Background and aim: Carpal tunnel syndrome (CTS) is a compressive neuropathy caused by compression of the median nerve in the carpal tunnel. It is the most common entrapment neuropathy. According to different studies, the prevalence of CTS among adults (15–65 years old) in Western Europe ranged from 0.29% to 43%. CTS affects middle-aged active workers and is associated with high healthcare costs and a hefty economic burden. It is thus essential to diagnose CTS early and refer the patient to further investigation and treatment. In this study, we aimed to evaluate the accuracy of the clinical CTS diagnosis before the nerve conduction studies were performed on the referred patients.

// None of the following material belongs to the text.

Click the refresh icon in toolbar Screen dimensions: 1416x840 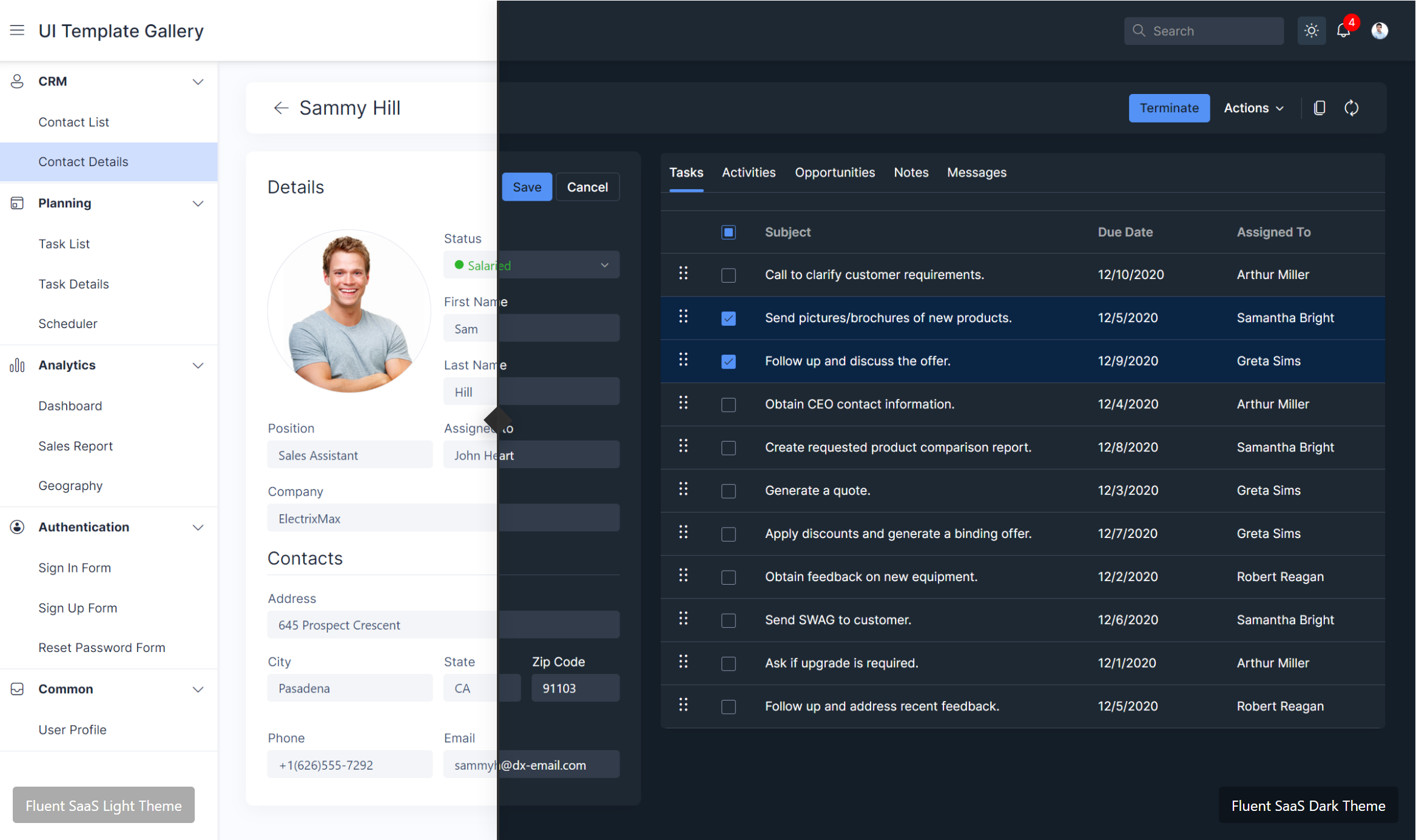tap(1351, 108)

Methods: The concordance of clinical diagnoses was assessed by comparing referral diagnoses with diagnoses confirmed by electroneuromyography. All the patients referred for electroneuromyography to Mykolas Marcinkevičius Hospital between August 2023 and February 2024 were included in this research. The age, sex, referral and final diagnoses of the enrolled patients were taken from their outpatient charts. The obtained data were summarized and processed with Microsoft Office Excel 365, and the data analysis was performed with IBM SPSS Statistics.

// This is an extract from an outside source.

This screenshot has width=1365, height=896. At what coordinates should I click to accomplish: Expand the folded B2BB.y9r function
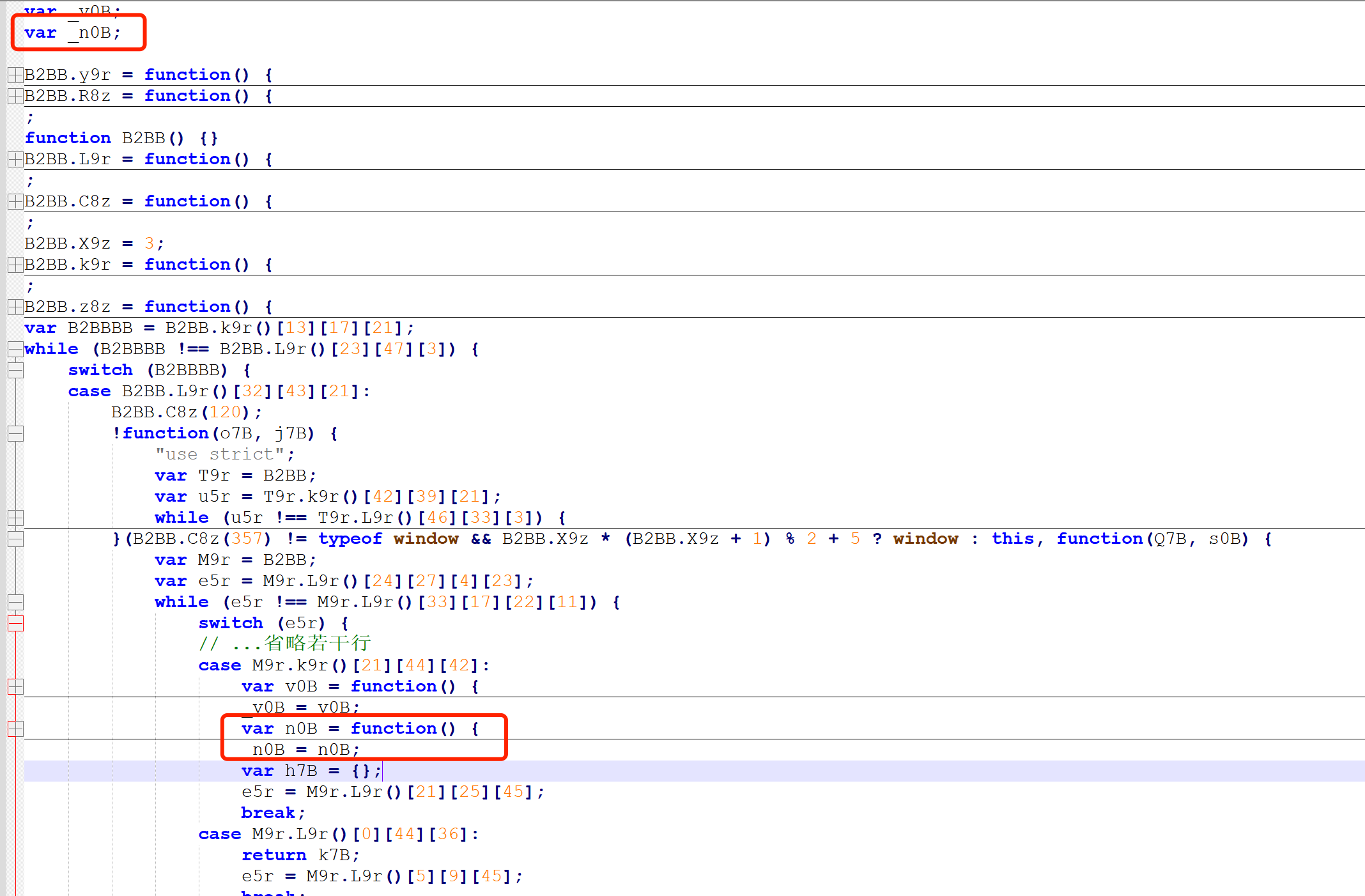tap(15, 75)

Results: The most common reasons that patients were referred to perform NCS were suspected carpal tunnel syndrome (30.7%), cubital tunnel syndrome (13.5%), other upper extremity mononeuropathies (16.2%), and polyneuropathies (15.5%). The most common diagnosis after consultation was carpal tunnel syndrome (42.6%), followed by pathologies of nerve roots or plexuses (14.5%). Out of 91 patients referred to electroneurography due to suspicion of CTS, 67 (73.6%) were confirmed cases, whereas, for 12 (13.2%) patients, no abnormalities were detected during NCS.
Conclusion: Our analysis supports the theory that the electrodiagnostic examination is essential to specify and confirm the diagnosis of CTS, thus avoiding hyperdiagnosis and preventing patients from excessive surgical treatment.